2024年のノーベル化学賞を受賞する米グーグルの人工知能(AI)開発部門グーグルディープマインドのデミス・ハサビス氏は21日、日本経済新聞などの取材に応じ、急速に発展するAIの安全性やリスクについて「悪用を制限する一方で、善良な用途を全て可能にすることが社会にとっての大きな課題だ」との認識を示した。
ハサビス氏は囲碁AI「アルファ碁」で有名になった旧ディープマインドの共同創業者で、現在はグーグルディープマインドの最高経営責任者(CEO)を務める。たんぱく質の立体構造を予測するAI「アルファフォールド」の開発を主導し、20日に慶応医学賞を受賞した。同僚のジョン・ジャンパー氏らと24年のノーベル化学賞も受賞する。
24年のノーベル物理学賞は「AIのゴッドファーザー」と呼ばれるカナダのトロント大学のジェフリー・ヒントン名誉教授らに贈られる。グーグルに属していたヒントン氏は近年、AIが人類の脅威となる可能性を懸念し、安全対策を訴えている。

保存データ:
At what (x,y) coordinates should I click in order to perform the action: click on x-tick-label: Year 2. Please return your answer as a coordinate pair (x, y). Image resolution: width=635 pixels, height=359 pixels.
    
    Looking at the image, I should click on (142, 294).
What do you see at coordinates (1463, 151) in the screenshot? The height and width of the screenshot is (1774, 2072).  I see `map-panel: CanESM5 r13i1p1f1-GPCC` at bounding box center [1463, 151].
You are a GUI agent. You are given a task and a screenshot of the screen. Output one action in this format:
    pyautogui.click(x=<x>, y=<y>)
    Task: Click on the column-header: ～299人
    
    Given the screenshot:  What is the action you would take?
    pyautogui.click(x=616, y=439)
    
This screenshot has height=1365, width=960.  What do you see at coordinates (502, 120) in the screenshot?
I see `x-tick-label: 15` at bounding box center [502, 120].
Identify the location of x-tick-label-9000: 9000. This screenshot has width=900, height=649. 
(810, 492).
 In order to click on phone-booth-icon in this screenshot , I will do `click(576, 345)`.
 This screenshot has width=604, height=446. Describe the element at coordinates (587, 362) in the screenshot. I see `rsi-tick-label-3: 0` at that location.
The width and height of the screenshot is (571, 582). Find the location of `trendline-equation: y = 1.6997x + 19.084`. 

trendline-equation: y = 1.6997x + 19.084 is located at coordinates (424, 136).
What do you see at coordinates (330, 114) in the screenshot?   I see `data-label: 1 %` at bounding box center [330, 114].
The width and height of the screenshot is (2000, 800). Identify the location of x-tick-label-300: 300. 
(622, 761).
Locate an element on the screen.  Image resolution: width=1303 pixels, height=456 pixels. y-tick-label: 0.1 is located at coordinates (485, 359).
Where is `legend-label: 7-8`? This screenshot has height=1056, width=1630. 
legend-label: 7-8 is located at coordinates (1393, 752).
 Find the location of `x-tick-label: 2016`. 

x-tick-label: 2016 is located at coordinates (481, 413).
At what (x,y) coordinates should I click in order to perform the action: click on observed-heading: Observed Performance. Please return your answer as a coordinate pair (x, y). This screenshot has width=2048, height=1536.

▶ [指示] ハサビス氏についての記事から、「2024年のノーベル化学賞を」で始まり「のノーベル化学賞も受賞する。」まで続く部分を、「アルファフォールド」を「AlphaFold」に置き換えて書き出してください。

▶ [答え]
2024年のノーベル化学賞を受賞する米グーグルの人工知能(AI)開発部門グーグルディープマインドのデミス・ハサビス氏は21日、日本経済新聞などの取材に応じ、急速に発展するAIの安全性やリスクについて「悪用を制限する一方で、善良な用途を全て可能にすることが社会にとっての大きな課題だ」との認識を示した。
ハサビス氏は囲碁AI「アルファ碁」で有名になった旧ディープマインドの共同創業者で、現在はグーグルディープマインドの最高経営責任者(CEO)を務める。たんぱく質の立体構造を予測するAI「AlphaFold」の開発を主導し、20日に慶応医学賞を受賞した。同僚のジョン・ジャンパー氏らと24年のノーベル化学賞も受賞する。